> [CHALLENGES]
**a.** In the HeapForge description below, at what granularity is every arena painted?
**b.** For each statement, say whether it agrees with the HeapForge description below. Answer yes or no and quote the deciding words of the text. (i) The Go server sends its snapshots to the browser over WebSocket. (ii) The buddy allocator is built on segregated free lists. (iii) HeapForge aims to outperform jemalloc.

> [READING PASSAGE]
..............................

Side-by-side benchmark and real-time fragmentation visualizer for custom memory allocators battling production-shaped workloads.
Engineers pick allocators — glibc malloc, jemalloc, tcmalloc, mimalloc —
without any real intuition for how they actually behave under the workloads
they run in production. Fragmentation, cache locality, and tail latency stay
invisible until something is on fire in staging.
HeapForge makes allocator internals observable. It replays the same synthesized malloc/free stream through four hand-rolled allocators in lockstep and paints every arena live at 32-byte granularity so you can see fragmentation appear and coalesce in real time.
The point isn't to beat jemalloc. The point is to develop intuition
about where each strategy wins and where it falls apart.
Four allocators, each implemented from scratch in C11 against a common arena + vtable interface:
| Name | Strategy | What it shows |
|---|---|---|
bump |
Cursor-only arena | Fastest alloc possible; zero reclamation |
segfit |
Segregated free lists | Boundary tags + coalesce on free — the classic malloc shape |
buddy |
Binary-buddy | Power-of-two split/merge; guaranteed contiguous merges |
slab |
Per-class object cache | Intrusive free lists; locality-optimised small objects |
Four workload generators that mimic real allocation patterns:
| Workload | Pattern |
|---|---|
redis_cache |
Log-normal size mix, ~20% free rate |
nginx_requests |
Bursty alloc-then-free-all request lifecycles |
python_repl |
Heavy churn, 92% of allocations in the 16–96 B bins |
adversarial |
Crafted to build a fragmentation lattice that frustrates non-coalescing allocators |
A Go server replays the trace through every allocator simultaneously, times
each call on the C side of the cgo bridge with CLOCK_MONOTONIC, and
streams tick snapshots (packed cell states + latency histograms + frag
scores) to the browser over WebSocket.

..............................

> [MATERIAL PROVIDED]
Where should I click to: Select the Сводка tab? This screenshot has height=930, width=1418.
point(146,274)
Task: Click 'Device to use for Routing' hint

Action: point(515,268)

..............................

> [RESPONSES BY TASK]
**a.** At 32-byte granularity.

**b.**
(i) Yes: "streams tick snapshots" "to the browser over WebSocket."
(ii) No: "Binary-buddy | Power-of-two split/merge; guaranteed contiguous merges"
(iii) No: "The point isn't to beat jemalloc."